#### [WORK TO COMPLETE]
Search the material for the word "header" and report each line where it turns up.
--- PROVIDED RECORDS Enclosed Below ---
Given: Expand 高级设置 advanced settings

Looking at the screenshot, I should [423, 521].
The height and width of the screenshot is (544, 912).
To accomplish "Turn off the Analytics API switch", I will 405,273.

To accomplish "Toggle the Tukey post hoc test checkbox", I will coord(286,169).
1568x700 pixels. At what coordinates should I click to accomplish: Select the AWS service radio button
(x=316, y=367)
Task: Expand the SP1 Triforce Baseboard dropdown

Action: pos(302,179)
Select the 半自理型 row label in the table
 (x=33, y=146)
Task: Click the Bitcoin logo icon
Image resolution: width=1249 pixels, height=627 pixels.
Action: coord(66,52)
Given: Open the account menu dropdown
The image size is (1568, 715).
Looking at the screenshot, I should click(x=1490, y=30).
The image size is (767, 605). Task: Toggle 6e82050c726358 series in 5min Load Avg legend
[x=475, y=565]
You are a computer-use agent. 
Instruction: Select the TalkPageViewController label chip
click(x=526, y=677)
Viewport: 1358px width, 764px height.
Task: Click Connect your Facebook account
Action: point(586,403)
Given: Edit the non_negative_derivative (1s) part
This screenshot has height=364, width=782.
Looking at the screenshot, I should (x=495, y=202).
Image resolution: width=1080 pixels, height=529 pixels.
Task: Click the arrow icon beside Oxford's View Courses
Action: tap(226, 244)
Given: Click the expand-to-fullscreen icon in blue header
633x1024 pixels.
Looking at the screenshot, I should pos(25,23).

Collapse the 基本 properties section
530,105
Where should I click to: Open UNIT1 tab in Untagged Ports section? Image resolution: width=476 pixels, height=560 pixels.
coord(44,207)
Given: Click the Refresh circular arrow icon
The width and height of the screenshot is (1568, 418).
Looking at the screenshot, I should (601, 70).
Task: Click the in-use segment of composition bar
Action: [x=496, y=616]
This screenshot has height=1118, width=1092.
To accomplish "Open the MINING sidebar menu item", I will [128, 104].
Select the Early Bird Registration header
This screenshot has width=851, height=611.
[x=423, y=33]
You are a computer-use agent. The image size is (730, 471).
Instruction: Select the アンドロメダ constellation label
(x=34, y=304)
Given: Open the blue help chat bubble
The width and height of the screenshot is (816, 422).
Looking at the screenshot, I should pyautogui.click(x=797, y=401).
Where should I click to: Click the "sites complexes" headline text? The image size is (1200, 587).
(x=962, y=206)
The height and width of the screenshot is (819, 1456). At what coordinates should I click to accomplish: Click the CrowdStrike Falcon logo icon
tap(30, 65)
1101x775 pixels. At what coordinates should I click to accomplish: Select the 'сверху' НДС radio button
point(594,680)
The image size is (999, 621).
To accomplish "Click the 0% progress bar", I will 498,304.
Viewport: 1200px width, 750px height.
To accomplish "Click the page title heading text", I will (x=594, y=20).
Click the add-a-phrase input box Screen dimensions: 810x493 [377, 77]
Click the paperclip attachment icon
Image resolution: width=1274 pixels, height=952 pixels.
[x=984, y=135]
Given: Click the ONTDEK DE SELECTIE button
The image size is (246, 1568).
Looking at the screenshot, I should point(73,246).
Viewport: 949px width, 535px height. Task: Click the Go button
--- End of Enclosed PROVIDED RECORDS ---
#### [EXERCISE RESPONSE]
Given: Click the expand-to-fullscreen icon in blue header
Select the Early Bird Registration header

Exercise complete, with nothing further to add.